PROBLEM REQUIREMENTS | Each line below has to be output exactly, from first to last.

Dataset entries

☆ ☆ ☆ ☆ ☆

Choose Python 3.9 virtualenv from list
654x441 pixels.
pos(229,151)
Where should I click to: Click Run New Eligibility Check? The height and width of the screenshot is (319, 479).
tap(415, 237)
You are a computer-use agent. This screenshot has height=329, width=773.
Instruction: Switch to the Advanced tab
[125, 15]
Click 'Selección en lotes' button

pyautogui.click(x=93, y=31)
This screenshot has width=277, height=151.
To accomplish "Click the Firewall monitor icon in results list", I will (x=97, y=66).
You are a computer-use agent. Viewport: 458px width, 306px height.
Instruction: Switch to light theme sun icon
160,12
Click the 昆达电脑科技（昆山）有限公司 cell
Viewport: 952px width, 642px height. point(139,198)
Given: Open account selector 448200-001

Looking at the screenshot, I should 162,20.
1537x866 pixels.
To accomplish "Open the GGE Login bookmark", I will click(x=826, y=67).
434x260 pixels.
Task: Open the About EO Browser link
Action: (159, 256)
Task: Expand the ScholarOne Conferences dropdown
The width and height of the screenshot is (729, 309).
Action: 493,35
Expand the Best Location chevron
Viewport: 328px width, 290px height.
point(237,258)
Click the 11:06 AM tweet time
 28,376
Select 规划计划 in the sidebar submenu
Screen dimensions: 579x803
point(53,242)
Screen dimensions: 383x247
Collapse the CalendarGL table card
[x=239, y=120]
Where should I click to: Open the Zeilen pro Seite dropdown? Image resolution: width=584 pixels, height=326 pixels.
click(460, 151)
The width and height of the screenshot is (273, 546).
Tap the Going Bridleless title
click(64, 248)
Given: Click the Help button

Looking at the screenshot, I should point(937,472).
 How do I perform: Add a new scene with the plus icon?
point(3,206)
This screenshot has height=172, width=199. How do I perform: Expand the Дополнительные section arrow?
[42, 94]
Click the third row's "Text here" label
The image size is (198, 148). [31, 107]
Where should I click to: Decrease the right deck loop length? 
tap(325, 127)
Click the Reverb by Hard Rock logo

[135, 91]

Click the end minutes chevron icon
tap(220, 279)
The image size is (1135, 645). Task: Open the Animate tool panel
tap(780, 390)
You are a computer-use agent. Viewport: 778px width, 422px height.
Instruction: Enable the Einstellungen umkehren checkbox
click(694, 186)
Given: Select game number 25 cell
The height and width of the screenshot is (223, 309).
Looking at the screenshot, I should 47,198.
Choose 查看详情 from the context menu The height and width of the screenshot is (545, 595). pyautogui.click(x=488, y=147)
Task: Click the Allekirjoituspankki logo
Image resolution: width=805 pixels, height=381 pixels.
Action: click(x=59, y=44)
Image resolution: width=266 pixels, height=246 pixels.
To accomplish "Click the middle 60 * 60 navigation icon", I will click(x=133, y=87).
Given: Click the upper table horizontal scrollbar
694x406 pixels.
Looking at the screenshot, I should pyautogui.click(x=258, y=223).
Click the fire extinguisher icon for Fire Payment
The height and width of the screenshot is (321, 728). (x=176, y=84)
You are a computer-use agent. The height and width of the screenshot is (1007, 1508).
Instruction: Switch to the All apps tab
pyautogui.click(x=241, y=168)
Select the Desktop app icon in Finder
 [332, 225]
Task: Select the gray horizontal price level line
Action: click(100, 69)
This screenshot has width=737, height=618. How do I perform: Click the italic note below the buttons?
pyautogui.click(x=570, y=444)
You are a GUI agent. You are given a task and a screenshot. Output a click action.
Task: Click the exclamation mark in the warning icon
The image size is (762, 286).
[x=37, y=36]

☆ ☆ ☆ ☆ ☆

EXERCISE RESULT |
Choose Python 3.9 virtualenv from list
654x441 pixels.
pos(229,151)
Where should I click to: Click Run New Eligibility Check? The height and width of the screenshot is (319, 479).
tap(415, 237)
You are a computer-use agent. This screenshot has height=329, width=773.
Instruction: Switch to the Advanced tab
[125, 15]
Click 'Selección en lotes' button

pyautogui.click(x=93, y=31)
This screenshot has width=277, height=151.
To accomplish "Click the Firewall monitor icon in results list", I will (x=97, y=66).
You are a computer-use agent. Viewport: 458px width, 306px height.
Instruction: Switch to light theme sun icon
160,12
Click the 昆达电脑科技（昆山）有限公司 cell
Viewport: 952px width, 642px height. point(139,198)
Given: Open account selector 448200-001

Looking at the screenshot, I should 162,20.
1537x866 pixels.
To accomplish "Open the GGE Login bookmark", I will click(x=826, y=67).
434x260 pixels.
Task: Open the About EO Browser link
Action: (159, 256)
Task: Expand the ScholarOne Conferences dropdown
The width and height of the screenshot is (729, 309).
Action: 493,35
Expand the Best Location chevron
Viewport: 328px width, 290px height.
point(237,258)
Click the 11:06 AM tweet time
 28,376
Select 规划计划 in the sidebar submenu
Screen dimensions: 579x803
point(53,242)
Screen dimensions: 383x247
Collapse the CalendarGL table card
[x=239, y=120]
Where should I click to: Open the Zeilen pro Seite dropdown? Image resolution: width=584 pixels, height=326 pixels.
click(460, 151)
The width and height of the screenshot is (273, 546).
Tap the Going Bridleless title
click(64, 248)
Given: Click the Help button

Looking at the screenshot, I should point(937,472).
 How do I perform: Add a new scene with the plus icon?
point(3,206)
This screenshot has height=172, width=199. How do I perform: Expand the Дополнительные section arrow?
[42, 94]
Click the third row's "Text here" label
The image size is (198, 148). [31, 107]
Where should I click to: Decrease the right deck loop length? 
tap(325, 127)
Click the Reverb by Hard Rock logo

[135, 91]

Click the end minutes chevron icon
tap(220, 279)
The image size is (1135, 645). Task: Open the Animate tool panel
tap(780, 390)
You are a computer-use agent. Viewport: 778px width, 422px height.
Instruction: Enable the Einstellungen umkehren checkbox
click(694, 186)
Given: Select game number 25 cell
The height and width of the screenshot is (223, 309).
Looking at the screenshot, I should 47,198.
Choose 查看详情 from the context menu The height and width of the screenshot is (545, 595). pyautogui.click(x=488, y=147)
Task: Click the Allekirjoituspankki logo
Image resolution: width=805 pixels, height=381 pixels.
Action: click(x=59, y=44)
Image resolution: width=266 pixels, height=246 pixels.
To accomplish "Click the middle 60 * 60 navigation icon", I will click(x=133, y=87).
Given: Click the upper table horizontal scrollbar
694x406 pixels.
Looking at the screenshot, I should pyautogui.click(x=258, y=223).
Click the fire extinguisher icon for Fire Payment
The height and width of the screenshot is (321, 728). (x=176, y=84)
You are a computer-use agent. The height and width of the screenshot is (1007, 1508).
Instruction: Switch to the All apps tab
pyautogui.click(x=241, y=168)
Select the Desktop app icon in Finder
 [332, 225]
Task: Select the gray horizontal price level line
Action: click(100, 69)
This screenshot has width=737, height=618. How do I perform: Click the italic note below the buttons?
pyautogui.click(x=570, y=444)
You are a GUI agent. You are given a task and a screenshot. Output a click action.
Task: Click the exclamation mark in the warning icon
The image size is (762, 286).
[x=37, y=36]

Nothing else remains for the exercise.